AMN also offers systems for medical personnel to choose the days and times to work. A mobile app provides an easy interface. “You select your shift in the app, and you’re booked—it’s as simple as that,” White says. This is far simpler and faster than having personnel at a workforce resource center trade calls with people at the last minute to fill open shifts, which is still the norm in most systems today.
As a company specializing in total talent solutions for healthcare, AMN is able to provide a level of service supported by dedicated technology that individual healthcare organizations can’t match. “When you can leverage these investments across many customers, you get better outcomes for less money,” says White. This model, which aids healthcare organizations in getting the right practitioners to where they are needed efficiently, also helps improve the overall quality of care and patient experience.
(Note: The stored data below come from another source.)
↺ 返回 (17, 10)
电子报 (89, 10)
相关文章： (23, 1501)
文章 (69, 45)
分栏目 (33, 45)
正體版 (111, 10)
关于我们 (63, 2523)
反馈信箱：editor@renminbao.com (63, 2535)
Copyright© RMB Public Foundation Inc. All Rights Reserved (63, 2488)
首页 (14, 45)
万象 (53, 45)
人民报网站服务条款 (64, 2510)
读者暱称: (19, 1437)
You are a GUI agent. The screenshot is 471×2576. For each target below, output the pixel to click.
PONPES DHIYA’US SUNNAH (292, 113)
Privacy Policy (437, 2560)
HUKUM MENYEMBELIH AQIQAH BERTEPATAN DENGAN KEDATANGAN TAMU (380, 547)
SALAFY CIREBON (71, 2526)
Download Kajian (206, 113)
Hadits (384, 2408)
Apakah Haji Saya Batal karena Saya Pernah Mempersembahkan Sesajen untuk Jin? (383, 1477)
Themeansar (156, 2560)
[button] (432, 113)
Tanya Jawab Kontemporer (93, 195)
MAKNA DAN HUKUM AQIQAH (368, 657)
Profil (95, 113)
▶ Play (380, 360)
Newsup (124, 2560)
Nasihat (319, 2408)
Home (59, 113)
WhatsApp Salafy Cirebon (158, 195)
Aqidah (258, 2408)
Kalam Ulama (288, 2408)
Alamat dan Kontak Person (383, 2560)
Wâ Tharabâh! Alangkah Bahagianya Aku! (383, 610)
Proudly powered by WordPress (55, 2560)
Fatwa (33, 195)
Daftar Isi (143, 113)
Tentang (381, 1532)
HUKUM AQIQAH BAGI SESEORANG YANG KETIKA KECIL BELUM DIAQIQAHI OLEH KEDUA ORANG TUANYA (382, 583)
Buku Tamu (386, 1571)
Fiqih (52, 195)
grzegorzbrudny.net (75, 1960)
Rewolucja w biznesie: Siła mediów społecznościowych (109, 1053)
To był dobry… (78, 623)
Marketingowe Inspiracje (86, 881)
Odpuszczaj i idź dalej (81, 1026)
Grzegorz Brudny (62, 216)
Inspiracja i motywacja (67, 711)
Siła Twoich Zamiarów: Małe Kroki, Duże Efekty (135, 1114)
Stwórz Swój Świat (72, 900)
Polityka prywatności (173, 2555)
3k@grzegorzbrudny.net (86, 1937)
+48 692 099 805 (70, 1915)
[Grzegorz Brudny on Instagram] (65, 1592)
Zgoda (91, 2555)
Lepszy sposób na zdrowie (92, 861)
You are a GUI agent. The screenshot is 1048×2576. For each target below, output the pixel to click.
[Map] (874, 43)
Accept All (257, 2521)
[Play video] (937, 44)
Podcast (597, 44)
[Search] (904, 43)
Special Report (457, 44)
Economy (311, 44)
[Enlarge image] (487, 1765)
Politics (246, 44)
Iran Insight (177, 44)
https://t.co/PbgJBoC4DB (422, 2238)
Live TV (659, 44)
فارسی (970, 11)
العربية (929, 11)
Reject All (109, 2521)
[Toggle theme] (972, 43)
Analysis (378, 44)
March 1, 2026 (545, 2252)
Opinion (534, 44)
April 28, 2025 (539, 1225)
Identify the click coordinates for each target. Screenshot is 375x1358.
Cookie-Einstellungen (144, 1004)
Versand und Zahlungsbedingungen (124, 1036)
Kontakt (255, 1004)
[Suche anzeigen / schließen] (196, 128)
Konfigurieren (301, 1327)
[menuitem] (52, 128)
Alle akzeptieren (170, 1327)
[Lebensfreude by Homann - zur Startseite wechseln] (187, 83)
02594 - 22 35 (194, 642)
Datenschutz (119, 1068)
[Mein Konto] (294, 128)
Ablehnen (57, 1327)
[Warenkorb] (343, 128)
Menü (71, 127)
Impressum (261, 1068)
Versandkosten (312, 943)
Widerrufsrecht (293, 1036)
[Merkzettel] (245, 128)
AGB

AMN also has partners that can provide recruiting services that assess if a job seeker would be a good cultural fit for an organization. One example offers mobile-based apps that “game-ify” skill assessments. Another example has an AI-based chatbot guide recruits through various scenarios to find out how a prospective employee would react to on-the-job challenges. Both of these lead to more engaging interviews that yield enhanced assessments and hires that support an institution’s values, White says. This robust prescreening process also saves time and money for the hospital’s hiring process.
Such services are the next step in outsourcing human resources in healthcare, White believes. Just as outsourcing of payroll and benefits are now commonplace, workforce optimization will follow, he says. The best methods for acquiring and deploying talent have become more sophisticated through data insights across many industries.
Having a strategic partner that, according to White, “knows a hospital’s clinical models, their culture, how they onboard—all the things you need to account for to move fast,” makes it far easier to balance their quality and financial objectives, and react to rapidly changing environments like during the COVID-19 crisis.
AMN and Randstad, the world’s largest staffing company of nonclinical talent, entered into alliance earlier this year to enhance AMN’s menu of services for clients, enabling the ability to source administrative, clerical, IT, and finance specialists as well as clinical personnel through one relationship. “Together, we can provide talent solutions that no one else has been able to provide,” says White.
It’s the next logical step in the evolution of healthcare labor optimization, and White and AMN are eager to lead the way.